Every Spice Girl personality was represented on Bus of Love, with a high abundance of Baby and Ginger types. Most of the girls came from a modeling or porn background, the most educated among them boasting a Master’s degree in Storytelling (what?!). The icing on the cake was that Hulu offered the explicit version of the show, fake boobs and all. From the moment the introductory photo challenge commenced the female contestants began to bare their asses and expose their breasts, each one upping the hyper sexualized anti, to the delight of Bret. And the response to those who remained fully clothed?, “Some of these girls act like they don’t even have to try” Bret balked. On day two of the show timeline the girls hopped on two buses stocked full of alcohol and were transported to a Sheridan hotel, where they were herded into connecting hotel rooms. Confined to their zoo like enclosures they quickly formed packs. There was the “Blondetourage,” a group of bleach blonde haired women with big personalities and even bigger breasts, who began to pound shots while casting shame at the “boring” brunettes who’d holed up like anxious meerkats in the adjacent room, there was Brittanya, the rebellious one with tattoos and cheek piercings who admitted “I’m a little bit not too smart, but that’s ok!” and Nikki, who once drooled during a confessional and read Bret an original rap that she had penned on the back of a Gonorrhea informational pamphlet. Safe within the hotel’s controlled environment the girls gorged themselves on junk food, liquor, champagne and energy drinks, the accouterments that proliferated every set. The girls became inebriated and sometimes violent, with Bret more visibly absent then not. Marcia, a Brazilian with a penchant for assault, vomited tequila into the toilet. Not more than thirty seconds reality time later, she wrapped her arms around Bret, Dorito in hand, and gave him a big, barfy kiss, before choking another contestant later in the episode.
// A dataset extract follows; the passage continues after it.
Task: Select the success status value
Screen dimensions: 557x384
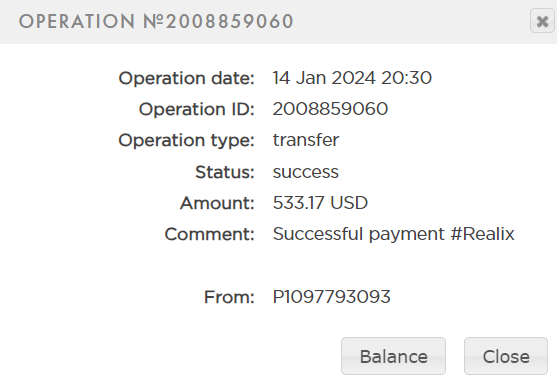Action: tap(306, 172)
I could continue my disquisition of the series, and trust me, I’ve watched it all, however, with each episode I found it essential to match the liquor consumption of the contestants, and therefore, things get a little blurry towards the end of episode two.

And two episodes is plenty.

My fascination with the show reveals as much about me as the people it portrays. Am I judgmental, yes? Trashy? Totally. Ready to pounce on the insecurities and shortcomings of women who I consider to be competition? In a heart beat. Don’t get me wrong, I don’t disparage these women for partaking in Bus of Love, on the contrary. Given the chance I would seize the opportunity to win Bret Michael’s heart, only to gleefully eviscerate it along with his phony hair extensions during my show’s “Tell All” reunion. In fact, I’ve fantasized about it over an ice cold Pabst Blue Ribbon at my local redneck bar, Indian Creek Tavern, in rural Ohio, playfully eyeing their event calendar that boasts a Bret Michaels’ headlined show, nestled between their midget mud wrestling extravaganza and karaoke night. Maybe I could casually bump into him backstage, breasts first, climb aboard his bus and become his rock of love…4.